Monday, December 21, 2015

College craziness points up the need for higher-ed choice

Economist Richard Vedder, who helps Forbes compile its annual college rankings, recently observed:
As Milton Friedman told me more than a decade ago, higher education today has some negative externalities, ones that seemingly exceed the positive spillover effects, suggesting maybe we should be taxing rather than subsidizing universities in the United States.
With Oklahoma's political leaders staring at a massive "revenue failure" for 2016, all options need to be on the table. Of course, we can't end higher-ed subsidies overnight, as Cato Institute scholar Neal McCluskey points out in a recent article in The Weekly Standard. "The best starting point would be to turn state higher education funding into grants, connecting it explicitly to student choices rather than allocating it to institutions. At least then what policies and people are punished or rewarded would be based on individual, not government, decisions."

In suggesting student grants McCluskey echoes Friedman himself, who believed that restricting higher-education subsidies "to schooling obtained at a state-administered institutions cannot be justified on any grounds. Any subsidy should be granted to individuals to be spent at institutions of their own choosing."

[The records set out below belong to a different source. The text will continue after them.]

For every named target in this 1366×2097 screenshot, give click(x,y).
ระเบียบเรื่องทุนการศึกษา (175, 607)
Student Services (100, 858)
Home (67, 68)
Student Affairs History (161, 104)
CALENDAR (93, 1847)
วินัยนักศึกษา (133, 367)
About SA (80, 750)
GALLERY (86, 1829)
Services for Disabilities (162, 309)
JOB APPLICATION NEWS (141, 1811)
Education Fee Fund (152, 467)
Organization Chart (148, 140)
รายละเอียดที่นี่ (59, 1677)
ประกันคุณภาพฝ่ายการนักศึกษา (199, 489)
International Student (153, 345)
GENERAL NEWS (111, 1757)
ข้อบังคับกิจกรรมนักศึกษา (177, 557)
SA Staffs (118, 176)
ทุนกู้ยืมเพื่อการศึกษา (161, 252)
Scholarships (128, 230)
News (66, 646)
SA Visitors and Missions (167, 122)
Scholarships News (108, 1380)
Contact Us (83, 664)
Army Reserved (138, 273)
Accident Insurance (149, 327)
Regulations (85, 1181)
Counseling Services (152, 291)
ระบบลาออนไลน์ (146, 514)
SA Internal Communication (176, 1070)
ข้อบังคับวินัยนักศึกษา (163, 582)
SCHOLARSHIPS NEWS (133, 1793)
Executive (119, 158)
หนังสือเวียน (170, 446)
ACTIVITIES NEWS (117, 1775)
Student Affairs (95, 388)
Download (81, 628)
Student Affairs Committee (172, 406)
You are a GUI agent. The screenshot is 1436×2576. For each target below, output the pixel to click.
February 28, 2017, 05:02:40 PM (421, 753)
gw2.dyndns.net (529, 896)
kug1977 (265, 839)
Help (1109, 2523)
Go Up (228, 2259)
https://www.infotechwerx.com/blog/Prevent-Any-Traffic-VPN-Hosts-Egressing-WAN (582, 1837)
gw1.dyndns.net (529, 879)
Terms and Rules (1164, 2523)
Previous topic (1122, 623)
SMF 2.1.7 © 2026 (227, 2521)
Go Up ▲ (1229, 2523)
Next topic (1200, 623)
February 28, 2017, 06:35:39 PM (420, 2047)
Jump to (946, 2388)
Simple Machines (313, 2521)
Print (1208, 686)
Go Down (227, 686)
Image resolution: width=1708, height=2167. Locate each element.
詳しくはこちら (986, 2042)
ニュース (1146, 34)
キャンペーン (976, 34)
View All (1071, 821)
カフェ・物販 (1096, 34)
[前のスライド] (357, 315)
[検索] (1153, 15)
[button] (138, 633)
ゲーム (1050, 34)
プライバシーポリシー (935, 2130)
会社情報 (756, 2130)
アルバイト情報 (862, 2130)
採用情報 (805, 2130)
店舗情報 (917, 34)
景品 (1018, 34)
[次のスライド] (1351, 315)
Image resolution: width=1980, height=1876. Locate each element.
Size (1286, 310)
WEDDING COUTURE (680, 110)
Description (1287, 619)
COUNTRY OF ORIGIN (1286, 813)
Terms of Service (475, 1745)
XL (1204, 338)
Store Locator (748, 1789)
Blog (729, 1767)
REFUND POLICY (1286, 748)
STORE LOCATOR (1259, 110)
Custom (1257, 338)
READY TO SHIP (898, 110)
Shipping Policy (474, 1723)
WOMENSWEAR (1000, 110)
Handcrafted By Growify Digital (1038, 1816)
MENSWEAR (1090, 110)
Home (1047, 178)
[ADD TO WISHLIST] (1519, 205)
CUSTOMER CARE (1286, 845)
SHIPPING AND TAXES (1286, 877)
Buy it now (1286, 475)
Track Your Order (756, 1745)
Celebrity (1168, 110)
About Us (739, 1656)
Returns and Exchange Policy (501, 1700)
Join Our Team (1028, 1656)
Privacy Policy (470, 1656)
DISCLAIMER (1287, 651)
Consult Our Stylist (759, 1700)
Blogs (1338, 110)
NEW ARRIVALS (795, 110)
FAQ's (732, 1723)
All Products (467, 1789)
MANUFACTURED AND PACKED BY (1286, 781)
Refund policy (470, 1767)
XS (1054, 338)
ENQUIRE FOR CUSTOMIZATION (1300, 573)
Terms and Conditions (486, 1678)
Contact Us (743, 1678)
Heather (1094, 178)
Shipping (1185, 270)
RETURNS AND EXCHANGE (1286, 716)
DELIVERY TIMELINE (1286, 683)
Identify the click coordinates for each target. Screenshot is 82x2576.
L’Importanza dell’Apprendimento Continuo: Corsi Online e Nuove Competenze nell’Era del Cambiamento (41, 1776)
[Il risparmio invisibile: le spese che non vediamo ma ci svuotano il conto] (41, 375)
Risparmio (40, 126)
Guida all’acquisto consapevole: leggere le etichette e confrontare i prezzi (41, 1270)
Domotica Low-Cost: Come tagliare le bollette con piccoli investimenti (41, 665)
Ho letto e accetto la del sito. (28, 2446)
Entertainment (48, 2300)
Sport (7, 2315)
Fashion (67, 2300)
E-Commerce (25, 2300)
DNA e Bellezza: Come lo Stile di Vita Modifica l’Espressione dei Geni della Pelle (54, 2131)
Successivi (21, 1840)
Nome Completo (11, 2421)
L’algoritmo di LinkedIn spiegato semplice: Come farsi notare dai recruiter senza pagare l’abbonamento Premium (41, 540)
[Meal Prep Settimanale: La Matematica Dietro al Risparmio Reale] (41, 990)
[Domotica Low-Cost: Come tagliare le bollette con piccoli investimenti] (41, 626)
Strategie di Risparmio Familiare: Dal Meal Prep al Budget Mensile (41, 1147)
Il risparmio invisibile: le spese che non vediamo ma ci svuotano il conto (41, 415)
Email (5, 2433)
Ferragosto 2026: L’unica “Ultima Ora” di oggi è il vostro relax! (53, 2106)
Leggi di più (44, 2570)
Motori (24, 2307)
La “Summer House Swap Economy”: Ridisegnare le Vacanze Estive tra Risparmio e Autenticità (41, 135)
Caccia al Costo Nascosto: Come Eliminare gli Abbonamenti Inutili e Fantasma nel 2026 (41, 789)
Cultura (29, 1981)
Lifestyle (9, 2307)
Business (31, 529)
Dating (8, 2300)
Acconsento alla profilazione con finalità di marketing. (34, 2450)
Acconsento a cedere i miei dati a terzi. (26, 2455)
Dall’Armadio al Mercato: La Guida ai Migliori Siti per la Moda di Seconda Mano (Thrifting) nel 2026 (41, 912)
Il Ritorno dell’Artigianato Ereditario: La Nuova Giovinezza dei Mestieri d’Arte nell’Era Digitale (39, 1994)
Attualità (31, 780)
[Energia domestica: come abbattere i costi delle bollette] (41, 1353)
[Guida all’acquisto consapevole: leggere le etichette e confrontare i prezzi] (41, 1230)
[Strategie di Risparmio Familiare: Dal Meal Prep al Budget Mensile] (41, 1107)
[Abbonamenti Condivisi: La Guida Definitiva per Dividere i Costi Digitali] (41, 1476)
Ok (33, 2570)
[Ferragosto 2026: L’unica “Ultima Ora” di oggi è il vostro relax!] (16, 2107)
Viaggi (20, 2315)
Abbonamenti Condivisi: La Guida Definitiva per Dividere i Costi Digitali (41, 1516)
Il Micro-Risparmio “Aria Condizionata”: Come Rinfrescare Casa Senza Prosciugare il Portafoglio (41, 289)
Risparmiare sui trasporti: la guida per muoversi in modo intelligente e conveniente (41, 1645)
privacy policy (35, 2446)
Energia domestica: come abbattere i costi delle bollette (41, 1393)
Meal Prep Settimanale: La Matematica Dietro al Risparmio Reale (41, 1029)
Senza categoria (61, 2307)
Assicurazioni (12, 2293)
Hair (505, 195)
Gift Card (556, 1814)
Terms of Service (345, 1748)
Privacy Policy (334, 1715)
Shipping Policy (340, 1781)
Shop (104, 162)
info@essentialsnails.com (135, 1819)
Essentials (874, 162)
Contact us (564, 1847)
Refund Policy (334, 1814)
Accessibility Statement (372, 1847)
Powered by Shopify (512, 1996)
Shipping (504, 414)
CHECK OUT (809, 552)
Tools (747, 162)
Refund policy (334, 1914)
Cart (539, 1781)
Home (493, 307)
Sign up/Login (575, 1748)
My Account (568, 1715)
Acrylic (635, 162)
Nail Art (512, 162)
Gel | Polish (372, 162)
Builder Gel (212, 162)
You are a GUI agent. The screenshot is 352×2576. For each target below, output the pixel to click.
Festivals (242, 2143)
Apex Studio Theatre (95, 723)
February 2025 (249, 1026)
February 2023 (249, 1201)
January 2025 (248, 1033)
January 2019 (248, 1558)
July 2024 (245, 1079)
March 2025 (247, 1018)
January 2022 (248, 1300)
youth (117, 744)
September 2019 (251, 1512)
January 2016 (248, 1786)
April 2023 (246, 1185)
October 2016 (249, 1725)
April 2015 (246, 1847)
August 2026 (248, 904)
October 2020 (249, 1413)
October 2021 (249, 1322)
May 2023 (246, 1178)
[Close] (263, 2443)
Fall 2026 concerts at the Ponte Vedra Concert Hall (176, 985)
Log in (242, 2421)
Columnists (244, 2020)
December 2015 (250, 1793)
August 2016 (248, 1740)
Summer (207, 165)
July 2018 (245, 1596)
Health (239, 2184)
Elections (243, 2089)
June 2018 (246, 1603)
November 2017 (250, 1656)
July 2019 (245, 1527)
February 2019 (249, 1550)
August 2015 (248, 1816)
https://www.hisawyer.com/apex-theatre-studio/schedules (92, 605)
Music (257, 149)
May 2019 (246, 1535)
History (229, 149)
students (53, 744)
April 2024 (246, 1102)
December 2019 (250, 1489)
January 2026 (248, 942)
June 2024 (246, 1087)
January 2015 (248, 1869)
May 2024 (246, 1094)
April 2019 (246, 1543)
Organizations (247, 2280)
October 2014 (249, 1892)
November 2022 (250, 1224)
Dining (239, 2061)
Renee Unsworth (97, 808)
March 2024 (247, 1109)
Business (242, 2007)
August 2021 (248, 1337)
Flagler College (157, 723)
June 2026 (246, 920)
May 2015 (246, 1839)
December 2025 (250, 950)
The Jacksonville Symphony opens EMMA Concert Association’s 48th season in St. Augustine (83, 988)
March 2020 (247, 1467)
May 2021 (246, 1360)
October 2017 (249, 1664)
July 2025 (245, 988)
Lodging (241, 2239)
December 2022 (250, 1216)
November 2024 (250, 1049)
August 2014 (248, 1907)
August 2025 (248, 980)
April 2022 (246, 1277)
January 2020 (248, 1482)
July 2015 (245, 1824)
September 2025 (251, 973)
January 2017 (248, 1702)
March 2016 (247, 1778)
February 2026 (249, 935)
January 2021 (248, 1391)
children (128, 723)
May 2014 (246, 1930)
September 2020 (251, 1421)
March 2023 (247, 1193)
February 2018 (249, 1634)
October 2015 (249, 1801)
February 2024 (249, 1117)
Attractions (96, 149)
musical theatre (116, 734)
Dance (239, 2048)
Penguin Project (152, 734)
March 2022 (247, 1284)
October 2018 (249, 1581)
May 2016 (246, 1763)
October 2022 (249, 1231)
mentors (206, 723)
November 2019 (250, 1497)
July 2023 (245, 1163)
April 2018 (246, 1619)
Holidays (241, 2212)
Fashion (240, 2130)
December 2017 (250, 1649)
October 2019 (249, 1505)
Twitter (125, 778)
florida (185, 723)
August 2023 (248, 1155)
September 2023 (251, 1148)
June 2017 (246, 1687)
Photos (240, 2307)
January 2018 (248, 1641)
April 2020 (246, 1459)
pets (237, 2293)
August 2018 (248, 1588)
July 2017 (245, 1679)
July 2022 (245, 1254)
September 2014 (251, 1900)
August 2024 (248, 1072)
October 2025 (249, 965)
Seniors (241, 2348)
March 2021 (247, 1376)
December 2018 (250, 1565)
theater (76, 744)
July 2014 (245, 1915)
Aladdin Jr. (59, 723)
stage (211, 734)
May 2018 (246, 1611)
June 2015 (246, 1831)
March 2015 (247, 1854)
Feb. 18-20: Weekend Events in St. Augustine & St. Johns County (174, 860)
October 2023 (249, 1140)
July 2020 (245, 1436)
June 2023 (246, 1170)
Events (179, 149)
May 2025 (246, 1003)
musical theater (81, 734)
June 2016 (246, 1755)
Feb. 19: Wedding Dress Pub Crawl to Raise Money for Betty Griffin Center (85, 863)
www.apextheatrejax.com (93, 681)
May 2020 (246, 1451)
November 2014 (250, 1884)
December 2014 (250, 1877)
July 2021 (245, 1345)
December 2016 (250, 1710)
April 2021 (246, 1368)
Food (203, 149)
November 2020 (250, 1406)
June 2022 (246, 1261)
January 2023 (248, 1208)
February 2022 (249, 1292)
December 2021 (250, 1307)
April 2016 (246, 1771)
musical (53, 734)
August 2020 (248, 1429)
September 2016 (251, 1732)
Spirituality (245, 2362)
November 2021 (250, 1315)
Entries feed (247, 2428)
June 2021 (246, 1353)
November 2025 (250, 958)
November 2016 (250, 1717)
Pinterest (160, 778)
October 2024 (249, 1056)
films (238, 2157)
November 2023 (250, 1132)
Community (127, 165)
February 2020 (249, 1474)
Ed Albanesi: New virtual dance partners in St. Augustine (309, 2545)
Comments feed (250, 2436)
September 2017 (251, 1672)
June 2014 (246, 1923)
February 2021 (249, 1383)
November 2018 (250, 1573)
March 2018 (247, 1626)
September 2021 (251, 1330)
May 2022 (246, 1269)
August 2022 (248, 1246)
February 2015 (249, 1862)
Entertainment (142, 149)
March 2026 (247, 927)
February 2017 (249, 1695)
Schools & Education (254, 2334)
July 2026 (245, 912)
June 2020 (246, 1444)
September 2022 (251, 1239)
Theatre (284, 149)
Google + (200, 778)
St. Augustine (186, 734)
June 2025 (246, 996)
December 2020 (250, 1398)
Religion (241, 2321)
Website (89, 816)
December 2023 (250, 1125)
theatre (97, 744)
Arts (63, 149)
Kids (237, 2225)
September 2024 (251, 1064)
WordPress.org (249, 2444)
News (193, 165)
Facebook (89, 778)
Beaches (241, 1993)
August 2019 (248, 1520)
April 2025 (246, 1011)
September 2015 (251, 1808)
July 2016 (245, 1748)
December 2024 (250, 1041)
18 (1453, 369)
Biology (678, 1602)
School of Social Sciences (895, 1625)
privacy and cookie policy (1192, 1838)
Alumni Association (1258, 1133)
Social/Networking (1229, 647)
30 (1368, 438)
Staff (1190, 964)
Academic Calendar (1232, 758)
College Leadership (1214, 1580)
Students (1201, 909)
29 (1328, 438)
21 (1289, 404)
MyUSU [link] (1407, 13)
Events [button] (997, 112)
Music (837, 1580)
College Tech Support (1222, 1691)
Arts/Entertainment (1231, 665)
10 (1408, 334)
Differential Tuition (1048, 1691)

Oklahoma's college students should be given a voucher redeemable not only at public colleges and universities but at nonpublic ones as well. After all, why should our political leaders discriminate against education obtained at private institutions? Why should Oklahoma taxpayers be forced to subsidize a public university's polytheistic "holiday" event celebrating "all religions" (including Islam) at Christmastime? Or why should they be forced to fork over $40,000 of their hard-earned money to a hip-hop artist with a history of obscene, violent, misogynistic language?

"Conservatives are rightly aggravated by college craziness," McCluskey writes. "But they have no right not to be aggravated—only not to pay for it." It's time to expand higher-ed vouchers in Oklahoma.